The most successful practices will likely treat ASM preparation as a team sport. Physicians need to understand the clinical measures. Administrators need to understand payment exposure. EHR teams need to validate data capture. Nurses and medical assistants need workflows that make the right action easy. Billing and compliance teams need to watch deadlines, attestations, and documentation. Patients need clearer instructions and better support.
The biggest lesson may be this: ASM is not only about avoiding negative payment adjustments. It is about building a specialty care model that can prove its value. Practices that use ASM as a reason to improve care coordination, measure outcomes, and reduce avoidable utilization may find themselves better prepared for the next wave of Medicare payment reform. Practices that treat it as another box-checking exercise may still survive, but they will probably do so with more stress, more rework, and a suspicious number of emergency meetings.
Conclusion
CMS' Ambulatory Specialty Model Final Rule marks a major shift in Medicare specialty payment. By focusing on heart failure and low back pain, CMS is testing whether specialists can improve care quality, reduce avoidable spending, and coordinate more effectively with primary care. The model is mandatory for selected physicians, uses two-sided payment risk, and evaluates performance through quality, cost, improvement activities, and Promoting Interoperability.

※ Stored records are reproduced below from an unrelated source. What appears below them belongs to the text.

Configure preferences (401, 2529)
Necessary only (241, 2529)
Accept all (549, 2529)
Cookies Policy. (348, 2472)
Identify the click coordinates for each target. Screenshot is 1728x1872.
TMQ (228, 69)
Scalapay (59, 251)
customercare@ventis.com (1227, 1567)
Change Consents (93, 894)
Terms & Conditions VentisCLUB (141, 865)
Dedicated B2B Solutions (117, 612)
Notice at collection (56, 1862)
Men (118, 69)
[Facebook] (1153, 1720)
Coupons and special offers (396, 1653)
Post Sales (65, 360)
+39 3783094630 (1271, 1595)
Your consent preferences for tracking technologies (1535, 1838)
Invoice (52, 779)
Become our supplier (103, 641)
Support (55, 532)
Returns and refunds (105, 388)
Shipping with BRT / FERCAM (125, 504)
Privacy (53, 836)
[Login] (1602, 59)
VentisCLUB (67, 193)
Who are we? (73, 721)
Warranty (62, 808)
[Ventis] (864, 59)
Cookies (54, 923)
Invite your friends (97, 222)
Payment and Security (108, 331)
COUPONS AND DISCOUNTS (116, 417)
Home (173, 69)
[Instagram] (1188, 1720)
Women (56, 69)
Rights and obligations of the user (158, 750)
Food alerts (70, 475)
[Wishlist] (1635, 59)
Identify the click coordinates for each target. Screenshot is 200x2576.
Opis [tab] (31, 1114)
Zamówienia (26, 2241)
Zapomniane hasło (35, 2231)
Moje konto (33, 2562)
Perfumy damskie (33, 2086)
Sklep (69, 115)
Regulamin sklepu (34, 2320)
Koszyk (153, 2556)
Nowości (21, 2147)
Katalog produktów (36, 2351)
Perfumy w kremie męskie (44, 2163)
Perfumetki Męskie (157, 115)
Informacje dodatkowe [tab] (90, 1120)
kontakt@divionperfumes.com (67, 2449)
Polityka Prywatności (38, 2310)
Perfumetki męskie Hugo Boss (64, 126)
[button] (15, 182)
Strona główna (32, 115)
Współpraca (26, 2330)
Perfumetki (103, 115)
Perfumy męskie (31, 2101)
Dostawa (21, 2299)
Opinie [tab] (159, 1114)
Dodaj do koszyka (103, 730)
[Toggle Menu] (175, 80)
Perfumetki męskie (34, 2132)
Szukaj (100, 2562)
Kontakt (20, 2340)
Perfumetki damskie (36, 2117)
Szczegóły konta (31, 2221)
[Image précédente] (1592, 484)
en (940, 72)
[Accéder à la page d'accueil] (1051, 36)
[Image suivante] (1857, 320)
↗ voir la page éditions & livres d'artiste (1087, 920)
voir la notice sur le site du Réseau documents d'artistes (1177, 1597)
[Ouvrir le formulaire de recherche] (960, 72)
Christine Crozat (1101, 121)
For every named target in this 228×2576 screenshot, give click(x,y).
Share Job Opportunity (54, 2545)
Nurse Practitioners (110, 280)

For affected specialists, the smartest response is early preparation. Confirm participation status, study the relevant measures, strengthen EHR reporting, review episode cost patterns, formalize primary care collaboration, and educate the entire practice team. ASM may feel complex, but its core message is straightforward: specialty care is entering a more accountable era, and the practices that prepare now will have the best chance to turn compliance pressure into better patient care and stronger financial performance.